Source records
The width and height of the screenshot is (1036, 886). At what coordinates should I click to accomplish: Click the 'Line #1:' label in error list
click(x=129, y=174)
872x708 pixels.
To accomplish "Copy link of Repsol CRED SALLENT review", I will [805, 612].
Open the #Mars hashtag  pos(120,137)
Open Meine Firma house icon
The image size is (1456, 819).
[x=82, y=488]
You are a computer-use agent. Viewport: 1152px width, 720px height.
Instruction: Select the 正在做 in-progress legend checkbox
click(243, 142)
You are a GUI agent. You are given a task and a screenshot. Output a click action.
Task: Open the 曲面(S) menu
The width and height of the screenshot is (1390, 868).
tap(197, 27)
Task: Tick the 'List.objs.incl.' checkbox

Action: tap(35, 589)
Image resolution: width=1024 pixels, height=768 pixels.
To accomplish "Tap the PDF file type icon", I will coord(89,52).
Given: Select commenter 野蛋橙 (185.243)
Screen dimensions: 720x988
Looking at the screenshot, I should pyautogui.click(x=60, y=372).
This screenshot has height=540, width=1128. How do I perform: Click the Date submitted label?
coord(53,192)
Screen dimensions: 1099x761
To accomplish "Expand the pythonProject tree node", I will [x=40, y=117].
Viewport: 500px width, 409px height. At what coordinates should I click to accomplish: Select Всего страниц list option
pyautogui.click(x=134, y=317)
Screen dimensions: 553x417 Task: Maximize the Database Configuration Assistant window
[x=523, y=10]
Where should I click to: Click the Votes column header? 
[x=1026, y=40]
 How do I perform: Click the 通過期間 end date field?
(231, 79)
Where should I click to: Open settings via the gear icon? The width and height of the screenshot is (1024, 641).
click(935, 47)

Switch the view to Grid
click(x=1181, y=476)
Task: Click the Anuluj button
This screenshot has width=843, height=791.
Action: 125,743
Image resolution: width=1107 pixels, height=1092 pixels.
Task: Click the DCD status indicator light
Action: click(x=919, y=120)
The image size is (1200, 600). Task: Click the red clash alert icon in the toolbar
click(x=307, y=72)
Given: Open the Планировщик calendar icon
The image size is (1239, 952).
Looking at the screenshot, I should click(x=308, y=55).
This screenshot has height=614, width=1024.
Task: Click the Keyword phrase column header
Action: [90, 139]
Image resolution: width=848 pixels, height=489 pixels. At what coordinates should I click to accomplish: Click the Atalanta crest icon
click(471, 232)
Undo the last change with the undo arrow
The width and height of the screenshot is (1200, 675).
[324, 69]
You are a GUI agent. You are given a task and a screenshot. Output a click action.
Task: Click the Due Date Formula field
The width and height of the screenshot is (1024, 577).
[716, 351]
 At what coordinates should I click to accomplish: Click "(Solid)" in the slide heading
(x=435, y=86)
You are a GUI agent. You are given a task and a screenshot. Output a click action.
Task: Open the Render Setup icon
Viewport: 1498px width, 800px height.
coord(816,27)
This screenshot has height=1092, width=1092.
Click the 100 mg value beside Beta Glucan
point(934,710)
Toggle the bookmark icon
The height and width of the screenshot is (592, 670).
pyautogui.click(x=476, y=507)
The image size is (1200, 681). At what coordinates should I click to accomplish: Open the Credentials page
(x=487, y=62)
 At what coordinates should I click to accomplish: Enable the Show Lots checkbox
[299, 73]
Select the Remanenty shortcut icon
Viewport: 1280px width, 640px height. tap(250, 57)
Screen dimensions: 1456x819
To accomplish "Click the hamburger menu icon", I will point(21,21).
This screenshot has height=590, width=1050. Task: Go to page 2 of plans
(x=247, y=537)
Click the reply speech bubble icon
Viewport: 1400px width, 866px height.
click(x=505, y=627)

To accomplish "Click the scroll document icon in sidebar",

What you are asked to do: Would you copy out exactly the lines above that start at the one containing "872x708 pixels." and end at the one containing "Given: Open the Планировщик calendar icon", inclusive?

Exercise output:
872x708 pixels.
To accomplish "Copy link of Repsol CRED SALLENT review", I will [805, 612].
Open the #Mars hashtag  pos(120,137)
Open Meine Firma house icon
The image size is (1456, 819).
[x=82, y=488]
You are a computer-use agent. Viewport: 1152px width, 720px height.
Instruction: Select the 正在做 in-progress legend checkbox
click(243, 142)
You are a GUI agent. You are given a task and a screenshot. Output a click action.
Task: Open the 曲面(S) menu
The width and height of the screenshot is (1390, 868).
tap(197, 27)
Task: Tick the 'List.objs.incl.' checkbox

Action: tap(35, 589)
Image resolution: width=1024 pixels, height=768 pixels.
To accomplish "Tap the PDF file type icon", I will coord(89,52).
Given: Select commenter 野蛋橙 (185.243)
Screen dimensions: 720x988
Looking at the screenshot, I should pyautogui.click(x=60, y=372).
This screenshot has height=540, width=1128. How do I perform: Click the Date submitted label?
coord(53,192)
Screen dimensions: 1099x761
To accomplish "Expand the pythonProject tree node", I will [x=40, y=117].
Viewport: 500px width, 409px height. At what coordinates should I click to accomplish: Select Всего страниц list option
pyautogui.click(x=134, y=317)
Screen dimensions: 553x417 Task: Maximize the Database Configuration Assistant window
[x=523, y=10]
Where should I click to: Click the Votes column header? 
[x=1026, y=40]
 How do I perform: Click the 通過期間 end date field?
(231, 79)
Where should I click to: Open settings via the gear icon? The width and height of the screenshot is (1024, 641).
click(935, 47)

Switch the view to Grid
click(x=1181, y=476)
Task: Click the Anuluj button
This screenshot has width=843, height=791.
Action: 125,743
Image resolution: width=1107 pixels, height=1092 pixels.
Task: Click the DCD status indicator light
Action: click(x=919, y=120)
The image size is (1200, 600). Task: Click the red clash alert icon in the toolbar
click(x=307, y=72)
Given: Open the Планировщик calendar icon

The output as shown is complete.